Война меж русичами до сих пор была как-то в диковину, невзирая на междоусобицы Святославичей и Владимиричей. Да и с последней усобицы минуло больше сорока лет… непривычно.
Шепель встретился взглядом с Ростиславом Владимиричем. Князь несколько мгновений смотрел в глаза своему новому вою, потом вдруг весело подмигнул. Мы победили, вой! – говорил княжий взгляд. – Не сумуй!
Шепель отвёл взгляд. На душе отчего-то было тягостно.
Наутро черниговцы уходили на лодьях. Буря за ночь утихла, оставив на песке выброшенных, рыб, крабов и медуз, обломки брёвен и досок.
На вымоле Глеб остановился.
– Куда теперь-то, княже? – устало спросил как-то враз поникший дружинный старшой.
Князь не ответил. Мрачно оборотился в сторону Тьмуторокани, глядел ненавидяще.
– Ай в Корчев? – настаивал тупо старшой.
– Ай не слышал, чего бояре здешние решили? – бешено глянул в ответ князь. – Нешто думаешь, если Тьмуторокань за Ростислава решила, так Корчев решит иначе?! А Порей с воями на лодьях откуда пришёл, по-твоему, не с Корчева? Не с моря же они такие свежие!
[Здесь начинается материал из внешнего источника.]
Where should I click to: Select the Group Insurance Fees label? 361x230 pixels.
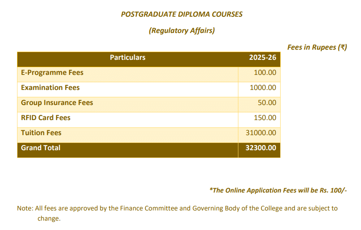pyautogui.click(x=57, y=103)
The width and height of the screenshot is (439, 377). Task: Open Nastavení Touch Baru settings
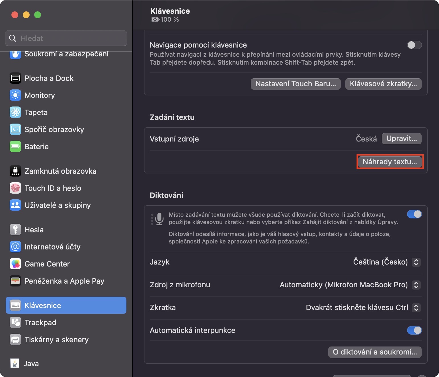[x=296, y=84]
Князь захлебнулся воздухом. Отдышался, махнул плетью:
– Небось дня три в Корчеве ждали, пока Ростислав с конными из степи не подтянулся. Да и в рати у Порея не одни волыняне стояли – корчевцы тоже!
Дружина молчала в ответ на горькие слова князя.
– Ну, ничего, – холодно бросил Глеб. – В Чернигов поедем. К отцу.
Он вновь оборотился к Тьмуторокани и погрозил плетью:
– Ужо попомнишь, Ростиславе!
[1] Таматарха – греческое название Тьмуторокани.
[2] Ширван – историческая область и государство в Закавказье, на западном побережье Каспийского моря от Дербента до дельты Куры. Основные города – Шемаха, Баку, Кабала, Шабран.